Trust and smooking
Our confidence strongly depends on the feelings we experience
The main causes of death in the world, in Europe and in Italy are linked to cardiovascular diseases and tumors. Yet, a significant fraction of the population (in Italy about 20%, more than 10 million people!) is addicted to smooking, with detrimental effects on health and major outcomes exactly in the form of cardiovascular diseases and tumors (for more details see the dedicated section of the italian Ministry of Health, from which the main image of this post was taken).
It is difficult to explain this phenomenon as a desire for suicide.
The phenomenon, however, can be explained very well if we consider that our decisions and behaviors are linked to the complex interaction between endocrine and nervous systems.
The neuroendocrine system
The nervous system — which provides us with self-awareness and underlies our mind — is a complex communication network based on the exchange of bioelectrical signals. The endocrine system, on the other hand, is a complex network of chemical communications, mediated by hormones. The two systems are deeply intertwined and influence each other, determining our interpretations and behavior in an automatic and implicit way. There is an entire branch of biology that studies the interaction between the nervous system and the endocrine system, called neuroendocrinology.
Hormones
Hormones are produced by the cells of our organism (glands or endocrine cells) and may trigger a cascade of responses to regulate the functioning of our body, in the same cell, in nearby or distant cells (for example through blood circulation). Hormone receptors may generate signals at various abstraction levels, as well as stimulate the production of other hormones. For example, ghrelin is the hormone that stimulates the sense of appetite, while leptin regulates the sense of satiety. Sensations of (intense) pleasure are regulated by hormones such as dopamine, serotonin, oxytocin and endorphins, and for this reason they are often referred to as feel-good hormones. On the other hand, sensations of discomfort and stress (as well as pathologies such as depression) are associated with an excess of particular hormones such as cortisol, adrenaline and noradrenaline, generally useful for increasing the body’s reactivity and vigilance in challenging or dangerous contexts.

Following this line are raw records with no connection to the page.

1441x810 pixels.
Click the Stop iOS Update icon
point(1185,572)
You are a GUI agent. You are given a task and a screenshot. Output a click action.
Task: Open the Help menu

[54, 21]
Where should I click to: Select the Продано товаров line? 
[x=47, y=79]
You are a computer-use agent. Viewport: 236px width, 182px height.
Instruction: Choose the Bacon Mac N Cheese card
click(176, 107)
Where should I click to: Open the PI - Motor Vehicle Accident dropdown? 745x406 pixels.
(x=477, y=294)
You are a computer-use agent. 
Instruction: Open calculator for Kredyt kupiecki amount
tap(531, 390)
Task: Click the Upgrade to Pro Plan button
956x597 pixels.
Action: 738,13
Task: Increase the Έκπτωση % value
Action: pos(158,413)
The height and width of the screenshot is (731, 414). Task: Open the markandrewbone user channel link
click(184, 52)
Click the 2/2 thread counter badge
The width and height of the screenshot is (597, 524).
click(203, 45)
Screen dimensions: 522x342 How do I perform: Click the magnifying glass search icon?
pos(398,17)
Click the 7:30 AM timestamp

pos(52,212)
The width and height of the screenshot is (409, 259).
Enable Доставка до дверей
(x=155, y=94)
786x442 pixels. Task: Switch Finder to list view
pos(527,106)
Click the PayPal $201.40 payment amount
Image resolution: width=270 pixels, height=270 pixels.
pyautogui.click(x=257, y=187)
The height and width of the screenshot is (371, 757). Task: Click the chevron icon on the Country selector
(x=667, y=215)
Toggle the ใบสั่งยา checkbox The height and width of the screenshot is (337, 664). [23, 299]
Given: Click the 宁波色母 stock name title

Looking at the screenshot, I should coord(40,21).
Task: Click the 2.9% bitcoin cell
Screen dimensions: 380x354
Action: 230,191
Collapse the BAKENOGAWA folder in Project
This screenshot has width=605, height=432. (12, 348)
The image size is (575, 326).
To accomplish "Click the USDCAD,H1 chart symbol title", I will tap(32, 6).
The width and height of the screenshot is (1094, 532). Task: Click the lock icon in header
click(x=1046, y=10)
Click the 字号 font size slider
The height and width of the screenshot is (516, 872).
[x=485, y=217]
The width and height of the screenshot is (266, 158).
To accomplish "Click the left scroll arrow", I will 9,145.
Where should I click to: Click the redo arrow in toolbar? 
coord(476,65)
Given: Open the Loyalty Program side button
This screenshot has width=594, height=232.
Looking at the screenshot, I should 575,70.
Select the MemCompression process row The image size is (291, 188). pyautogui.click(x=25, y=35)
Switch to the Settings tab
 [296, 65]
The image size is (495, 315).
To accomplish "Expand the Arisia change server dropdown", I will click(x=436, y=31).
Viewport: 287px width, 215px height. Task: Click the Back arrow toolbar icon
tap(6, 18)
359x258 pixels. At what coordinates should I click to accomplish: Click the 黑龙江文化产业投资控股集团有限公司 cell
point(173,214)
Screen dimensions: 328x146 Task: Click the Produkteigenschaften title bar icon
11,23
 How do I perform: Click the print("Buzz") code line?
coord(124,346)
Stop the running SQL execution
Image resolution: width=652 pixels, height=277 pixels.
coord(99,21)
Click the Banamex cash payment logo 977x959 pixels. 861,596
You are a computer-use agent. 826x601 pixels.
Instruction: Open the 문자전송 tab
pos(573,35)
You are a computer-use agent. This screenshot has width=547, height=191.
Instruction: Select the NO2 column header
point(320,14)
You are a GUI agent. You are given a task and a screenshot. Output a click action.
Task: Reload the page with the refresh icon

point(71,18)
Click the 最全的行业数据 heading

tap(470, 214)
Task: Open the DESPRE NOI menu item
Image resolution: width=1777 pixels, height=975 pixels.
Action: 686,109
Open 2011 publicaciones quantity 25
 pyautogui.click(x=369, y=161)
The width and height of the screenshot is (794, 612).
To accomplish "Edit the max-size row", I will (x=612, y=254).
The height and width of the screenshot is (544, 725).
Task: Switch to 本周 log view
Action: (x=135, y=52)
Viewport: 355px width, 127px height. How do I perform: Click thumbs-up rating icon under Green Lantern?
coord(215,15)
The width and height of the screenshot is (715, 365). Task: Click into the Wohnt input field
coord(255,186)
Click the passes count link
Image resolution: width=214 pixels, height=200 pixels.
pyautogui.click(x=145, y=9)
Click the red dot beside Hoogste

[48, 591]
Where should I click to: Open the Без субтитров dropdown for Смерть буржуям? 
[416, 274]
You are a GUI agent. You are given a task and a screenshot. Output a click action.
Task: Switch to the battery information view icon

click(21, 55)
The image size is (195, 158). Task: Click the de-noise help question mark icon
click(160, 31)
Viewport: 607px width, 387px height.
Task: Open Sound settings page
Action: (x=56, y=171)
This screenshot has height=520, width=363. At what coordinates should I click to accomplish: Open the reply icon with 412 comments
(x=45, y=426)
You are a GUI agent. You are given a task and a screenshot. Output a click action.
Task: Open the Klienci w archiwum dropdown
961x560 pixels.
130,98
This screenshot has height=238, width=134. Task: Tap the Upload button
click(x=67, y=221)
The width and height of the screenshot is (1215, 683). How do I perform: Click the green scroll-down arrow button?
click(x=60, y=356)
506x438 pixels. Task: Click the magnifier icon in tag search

However, it is difficult (if not impossible) to associate a single function with each hormone. Hormons are involved in almost every activity of our organism, such as development and growth, metabolism, homeostasis (control of vital functions such as breathing, heartbeat, body temperature), reproduction.
Now let’s come back to smoking
Nicotine contained in tobacco stimulates the release of hormones such as dopamine and serotonin associated with a sensation of pleasure, triggering discomfort in absence (therefore causing strong addiction). Pleasure may be also associated to social mechanisms — and therefore linked to the interpretation of our mind, that is, our nervous system — (for example, being part of a group of smokers or friendship with a smoker).
In order to experience pleasure and/or escape discomfort, people overlook the enormous health risks to which they expose themselves, unreasonably and disproportionately increasing their confidence in the fact that those risks will not affect them.
Internal pleasure effectively overrides any other adverse signal which comes from the outside (which requires interpretation by the nervous system), such as the increasingly widespread statistics on the deleterious effects of smoking, the fact that it damages the health of people nearby, the increasingly higher costs of cigarettes, the unpleasant smell of smoke on clothes, in the house or in the car. This process takes place implicitly inside smookers — they are not truly aware of it.
This relevant example more generally teaches us that the interpretation of events, and in particular the evaluation of trust, is affected in a decisive and implicit way by our sensations, which at a lower abstraction level are linked to the complex interaction between the endocrine and nervous system.
The angels
Now, what the hell “The Angels” have to do with this article? Well, nothing, apart from the title of a beautiful song by Vasco Rossi (with music by Tullio Ferro and an outstanding guitar solo starting at 4:05 by Michael Landau), which is precisely inherent to the dramatic outcomes of smoking.
Apparently, Vasco wrote it in memory of Maurizio Lolli, a great friend and his first manager — a big smoker — who passed away in 1994 at the age of 43 due to lung cancer. Here is a rather self-explanatory excerpt from the (translated) lyrics:
You are living on the edge Smoking your Lucky Strike You already know How bad you will curse them You can’t explain here what you feel You get such a surprise That you can’t even imagine
Extract from translated lyrics of “Gli Angeli” by Vasco Rossi
If you really have stopped smoking after reading this article and listening to Michael Landau’s intense solo (which every time strikes me with a strong rush of adrenaline and pleasure, a hymn to life I would say— perhaps and above all because I also am a guitarist), your nervous system “regulated” your endocrine system, which was addicted to nicotine. Please let me know, it would be very important for me (but indeed — much more important to you)!